Algiers Accord
- Signed: August 26, 1974
- Location: Algiers, Algeria
- Signatories: Portugal; PAIGC;
- Languages: Portuguese

= Algiers Accord (1974) =

1974 treaty between Portugal and PAIGC

The Algiers Accord (Portuguese: Acordo de Algiers) was signed in Algiers, Algeria, on 26 August 1974, between the African Party for the Independence of Guinea and Cape Verde (PAIGC) and the Portuguese government that had been installed by the Carnation Revolution in Lisbon. In the agreement, Portugal agreed to recognize Guinea-Bissau's independence and a transfer of power of the 125 enclaves still controlled by the Portuguese army to the PAIGC. The two states also agreed to an independence referendum for Cape Verde and a withdrawal of all Portuguese troops by the end of October 1974.

Supplied material:
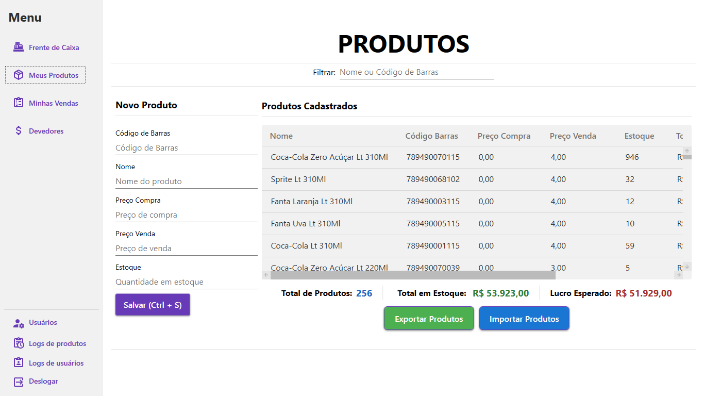Click the Preço Venda input field

coord(186,249)
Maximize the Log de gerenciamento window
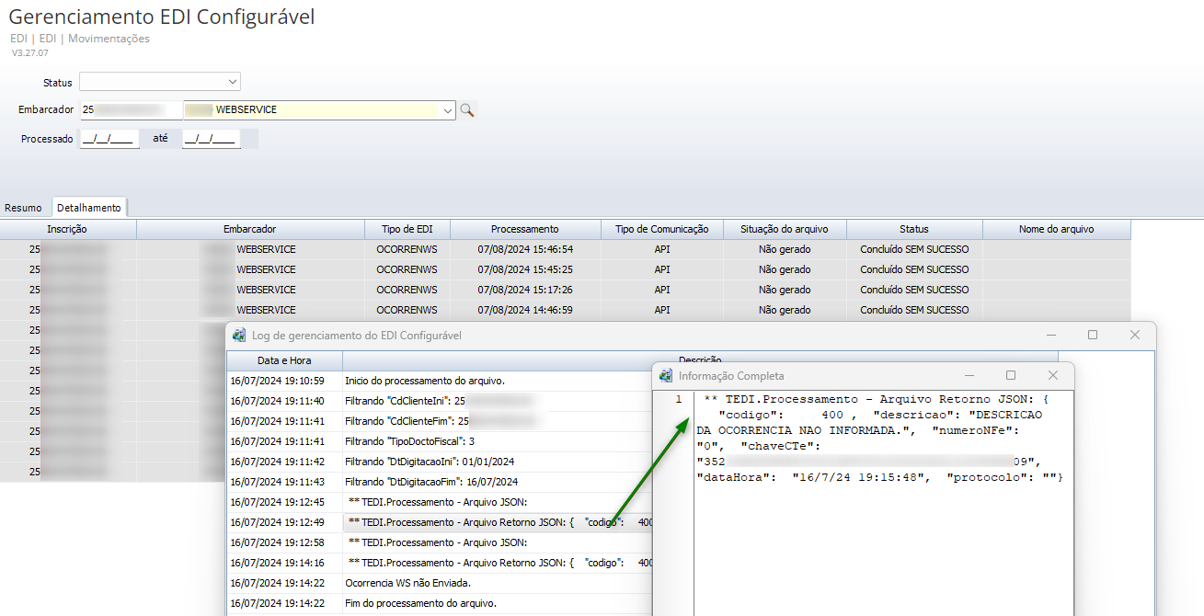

Direction: Rewrite the stretch of the Algiers Accord text from "1974 treaty between" through "of October 1974.", changing "referendum" to "plebiscite".

Result for this task:
1974 treaty between Portugal and PAIGC

The Algiers Accord (Portuguese: Acordo de Algiers) was signed in Algiers, Algeria, on 26 August 1974, between the African Party for the Independence of Guinea and Cape Verde (PAIGC) and the Portuguese government that had been installed by the Carnation Revolution in Lisbon. In the agreement, Portugal agreed to recognize Guinea-Bissau's independence and a transfer of power of the 125 enclaves still controlled by the Portuguese army to the PAIGC. The two states also agreed to an independence plebiscite for Cape Verde and a withdrawal of all Portuguese troops by the end of October 1974.